If you ever visit Charleston it's sure to stay in your mind as a near-perfect place. "If only more cities could be as charming and gracious," I thought the first time I visited. And when I recently returned, more than 15 years later, I felt the same way, yet even more so. Although I've visited many more cities now, Charleston is still one of my favorites.
Like such destinations as New Orleans, Key West, St. Augustine and San Francisco, it's a U.S. city I will always want to get to know better. Charleston reminds me that we have more than a bit of the elegance of European capitals like London and Amsterdam here.
When you stay within the historic center of the South Carolina city, you feel as if you are more in a neighborhood than an urban area. It's neither too big nor too little, rather "just right" as Goldilocks would say. Plus it's beautifully set on peninsula between the Ashley and Cooper rivers coming together at Charleston Harbor.

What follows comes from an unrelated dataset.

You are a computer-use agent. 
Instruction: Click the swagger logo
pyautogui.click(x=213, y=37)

Walking down Charleston's streets with lush landscaping, many parks, and carefully restored historic homes, churches, government buildings and businesses, you can't help but feel at home. Especially when one of the locals gives you a neighborly smile. There's something substantial and reassuring about all the wrought-iron gates and fences.

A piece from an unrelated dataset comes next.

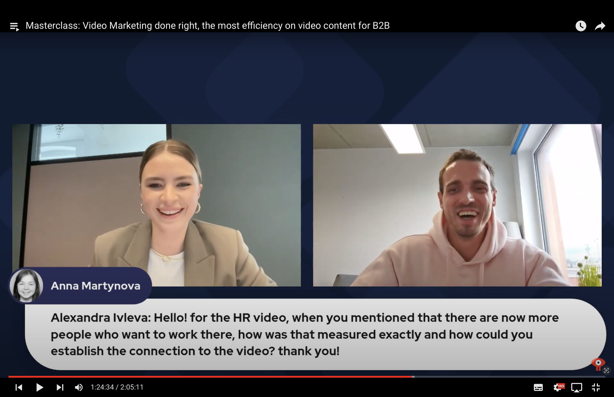This screenshot has width=614, height=397.
Task: Click the man's video feed
Action: click(x=457, y=205)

It's no wonder Charleston has served as an inspiration for the development of new walkable communities across the country where residential neighborhoods are footsteps from town centers and schools. Seaside, Florida, which was designed based on Charleston and other small historic cities, kicked off the New Urbanism movement in the early 1980s. The planning style, also known as Traditional Neighborhood Development, was later famously used for Disney's Celebration. One of my favorite of such new communities is Rosemary Beach, Florida.
Now the return to traditional city planning vs. separating suburban residential developments from business districts has become commonplace. Historic downtowns and their surrounding residential areas have been revived, restored and are highly sought after these days. While I'm definitely a fan of the original versions with their old-style craftsmanship, evolution over time and quirky character, I too respect how much easier it is to live in a brand new home built in a historic style vs. a charming money pit.
But you can never fully reproduce historic ambience. Charleston's past as a player in the Revolutionary War, a bastion of the plantation-focused, slave-driven South, and a reinvented modern Southern city, can not be replicated as if a movie set. There is no Charleston but Charleston. The angels and ghosts that protect and haunt it are part of what you feel when you walk its streets. While you and I may not be able to afford to live in Charleston, we can't afford not to saunter down its streets and listen to its stories.
As for myself I grew up in Homewood, Alabama, one of thousands of original traditional neighborhoods where you can easily walk to school, the library, church and town. As I adore to walk and look and think without crowds around to distract me, it was the perfect upbringing for me. Since then I have sought out such communities to live in where ever my work has taken me.
When I travel it's always a great pleasure to take a stroll anytime I'm in a walkable city like Charleston. It not only gives me a better feel for the place, I find that my experiences while walking remain memorable. I'm less apt to remember what I've only seen while zipping by in a car, van or bus. Probably that's because walking engages all the senses. While I'm walking I am smelling the fresh cut grass or the blossoming jasmine, sweating in the humidity or relishing a gentle breeze.
Perhaps that's why so many of us long for traditional communities and cherish those that come across our path. By luring us to walk rather than jump into a car, they wake us up to life.